His message reflects the meaning of one of the 35 works of art exhibited—the collage We Are Not Numbers in which artist Heba Alakkad challenges the anonymity of the statistics that people become in war. “The martyrs, the detainees, the missing persons, the refugees—children or adults—are not case numbers on a file,” she says in a statement on her work.
In the case of Syria, even the statistics are breathtaking: The United Nations says more than 9.3 million people inside the country need aid. The number of internally displaced is about 6.5 million, and more than 2.6 million Syrians have left the country, most seeking refuge in neighboring Lebanon, Jordan, and Turkey.
Kim has been outspoken about the Syrian crisis and the need to support Syria’s neighbors, taking part in the launch of an International Support Group for Lebanon last year. At the Group’s most recent meeting in Paris in March, the Bank’s regional Vice-President for the Middle East and North Africa, Inger Andersen, said stepping-up support to help Lebanon cope with the impact of the Syrian crisis was “our collective responsibility.” The Bank is already providing Jordan with support.
The exhibition contains photographs that capture the regional scope of the Syrian crisis, including a copy of the famous photograph taken this year by the UN’s Relief and Works Agency, of Palestinian refugees trapped by fighting and starved of food in their camp at Yarmouk in a suburb of Damascus.
The rest are photographs taken by World Bank staff of Syrians in Lebanon and Jordan, where the Bank is focusing on supporting municipalities to provide services to both local residents and refugees.
When the situation in Syria deteriorated toward the end of 2011, some Syrian artists moved to the Lebanese capital of Beirut, while others stayed behind in the Syrian capital of Damascus.
Raghad Mardini, a Syrian engineer and designer displaced to Lebanon by the war, decided to renovate the ruin of an old horse stables to provide an artists’ workplace and retreat in Lebanon—what she describes as a “cultural safety net”—for Syrian artists living on either side of the border. Her Art Residence in Aley gives two selected artists at a time, a month’s free board in exchange for one of the paintings they do there.

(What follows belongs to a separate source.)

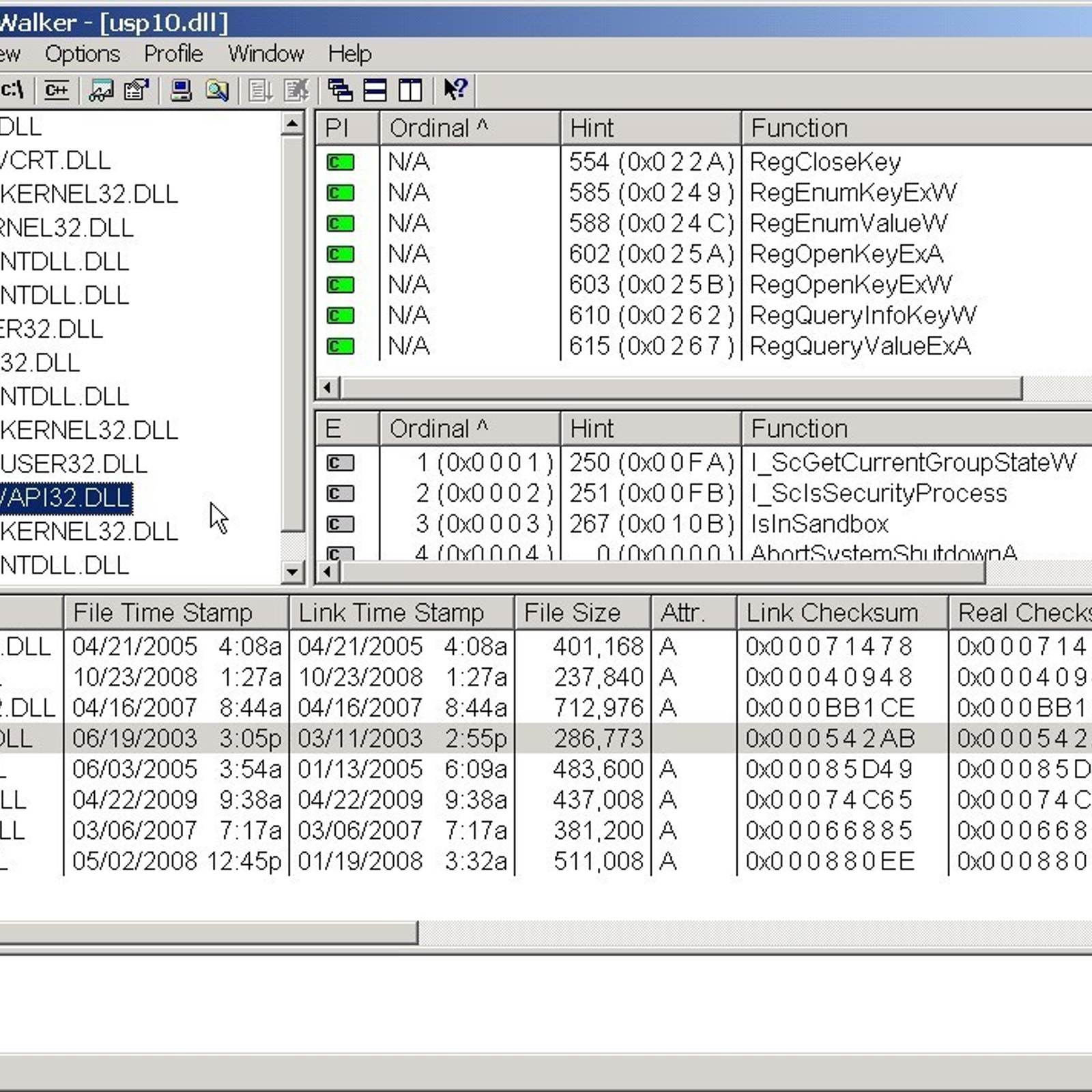Select USER32.DLL below the KERNEL32.DLL entry
Image resolution: width=1092 pixels, height=1092 pixels.
click(x=74, y=464)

Artist Imadeddin Habab arrived there from Damascus. His painting The Red Part of a Second could be interpreted literally—the moment a bomb explodes in the middle of a crowd—or metaphorically, as the artist says he chooses to view his paintings, containing ideas, dreams or emotions, as “events that take one second, a second so long that it could include many changes inside it.”
More than 130,000 people have been killed in the war in Syria, and the emotional toll it exacts on its survivors is evident too. Both hope and despair are projected in the fragility of new life in Reem Yasouf’s splintered Womb, the darkness and light of Mahmoud Majdal’s Fountain (“so much beauty yet so much hideousness” the artist says), and the nostalgic longing for serenity in Hasko Hasko’s Season of Migration to the North.
A bearded general—“a monster turned into a dictator”—in Mohamad Omran’s The End is the most obvious visual reference to militarism in the exhibition, while Fadi Hamwi’s “X-ray” series of farm animals is aimed, the artist says, at revealing what lies beneath warlike images of the exterior, “where the thoughts of violence and brutal instincts of killing hide, and how the war provokes them …”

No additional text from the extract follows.